» What you should do
Would you show every line from the records that holds "column"?

» Available data
::::

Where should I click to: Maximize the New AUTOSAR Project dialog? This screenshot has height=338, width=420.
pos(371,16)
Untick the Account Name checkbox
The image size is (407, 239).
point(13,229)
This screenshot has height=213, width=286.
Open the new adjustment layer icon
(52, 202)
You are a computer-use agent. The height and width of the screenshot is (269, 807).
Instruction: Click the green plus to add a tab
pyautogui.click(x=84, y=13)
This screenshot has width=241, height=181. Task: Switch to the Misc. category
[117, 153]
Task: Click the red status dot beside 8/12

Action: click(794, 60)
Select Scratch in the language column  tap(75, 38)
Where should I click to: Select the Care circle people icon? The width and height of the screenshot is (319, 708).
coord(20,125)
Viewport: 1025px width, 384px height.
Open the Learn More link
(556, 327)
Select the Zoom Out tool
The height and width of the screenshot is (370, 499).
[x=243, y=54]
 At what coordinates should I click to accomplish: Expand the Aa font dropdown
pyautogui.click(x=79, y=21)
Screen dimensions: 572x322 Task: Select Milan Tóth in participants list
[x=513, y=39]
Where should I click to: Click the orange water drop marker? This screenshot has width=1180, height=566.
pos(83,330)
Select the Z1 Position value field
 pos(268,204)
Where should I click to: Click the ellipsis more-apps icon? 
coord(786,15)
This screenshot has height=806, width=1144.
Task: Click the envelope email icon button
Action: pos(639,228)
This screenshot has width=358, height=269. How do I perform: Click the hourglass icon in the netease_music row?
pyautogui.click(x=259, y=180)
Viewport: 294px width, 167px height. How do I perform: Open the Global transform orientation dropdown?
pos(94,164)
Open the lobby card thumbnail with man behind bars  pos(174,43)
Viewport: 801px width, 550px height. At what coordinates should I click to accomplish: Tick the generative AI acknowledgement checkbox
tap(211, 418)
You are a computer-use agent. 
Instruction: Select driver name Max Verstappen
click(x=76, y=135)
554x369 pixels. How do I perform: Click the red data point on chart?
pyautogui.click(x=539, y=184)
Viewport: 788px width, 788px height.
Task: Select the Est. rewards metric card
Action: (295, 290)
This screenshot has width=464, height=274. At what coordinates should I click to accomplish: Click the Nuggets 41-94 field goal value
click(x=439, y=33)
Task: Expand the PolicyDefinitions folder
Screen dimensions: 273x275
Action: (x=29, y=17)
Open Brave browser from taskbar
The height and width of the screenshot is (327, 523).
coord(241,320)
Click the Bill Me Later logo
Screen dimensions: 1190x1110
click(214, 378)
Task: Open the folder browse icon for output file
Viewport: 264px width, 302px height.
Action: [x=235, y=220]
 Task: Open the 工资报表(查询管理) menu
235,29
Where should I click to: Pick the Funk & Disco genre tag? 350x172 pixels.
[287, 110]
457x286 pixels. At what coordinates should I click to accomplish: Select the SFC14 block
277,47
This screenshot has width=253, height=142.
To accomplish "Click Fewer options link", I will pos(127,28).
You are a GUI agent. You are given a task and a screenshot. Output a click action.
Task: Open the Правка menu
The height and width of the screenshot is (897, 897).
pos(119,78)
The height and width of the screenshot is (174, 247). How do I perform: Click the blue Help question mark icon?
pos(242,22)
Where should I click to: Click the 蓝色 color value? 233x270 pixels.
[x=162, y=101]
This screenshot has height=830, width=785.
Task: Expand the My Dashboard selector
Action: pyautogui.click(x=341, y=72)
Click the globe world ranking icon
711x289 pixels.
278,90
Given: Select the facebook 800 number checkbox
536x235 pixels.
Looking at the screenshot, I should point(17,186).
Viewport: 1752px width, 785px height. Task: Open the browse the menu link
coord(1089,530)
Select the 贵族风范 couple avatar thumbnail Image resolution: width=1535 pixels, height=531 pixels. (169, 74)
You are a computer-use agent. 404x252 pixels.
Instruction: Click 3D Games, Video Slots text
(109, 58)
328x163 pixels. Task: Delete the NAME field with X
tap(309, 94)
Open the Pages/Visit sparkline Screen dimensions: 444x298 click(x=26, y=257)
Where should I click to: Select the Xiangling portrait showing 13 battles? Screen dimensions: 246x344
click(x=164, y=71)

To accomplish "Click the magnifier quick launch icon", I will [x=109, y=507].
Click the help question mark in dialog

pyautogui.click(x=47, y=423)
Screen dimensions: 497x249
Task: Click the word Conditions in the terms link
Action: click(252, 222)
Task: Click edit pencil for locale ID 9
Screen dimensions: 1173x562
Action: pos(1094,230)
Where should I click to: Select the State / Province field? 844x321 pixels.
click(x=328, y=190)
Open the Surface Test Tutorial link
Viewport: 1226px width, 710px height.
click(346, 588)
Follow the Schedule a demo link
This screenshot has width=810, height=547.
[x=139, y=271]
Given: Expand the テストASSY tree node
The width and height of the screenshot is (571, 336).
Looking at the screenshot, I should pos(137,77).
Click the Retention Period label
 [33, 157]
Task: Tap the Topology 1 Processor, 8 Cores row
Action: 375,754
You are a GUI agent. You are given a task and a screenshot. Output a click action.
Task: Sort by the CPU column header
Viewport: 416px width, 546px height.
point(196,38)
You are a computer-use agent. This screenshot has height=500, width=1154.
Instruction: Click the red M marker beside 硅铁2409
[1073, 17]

::::

» Answer below
Select Scratch in the language column  tap(75, 38)
Task: Sort by the CPU column header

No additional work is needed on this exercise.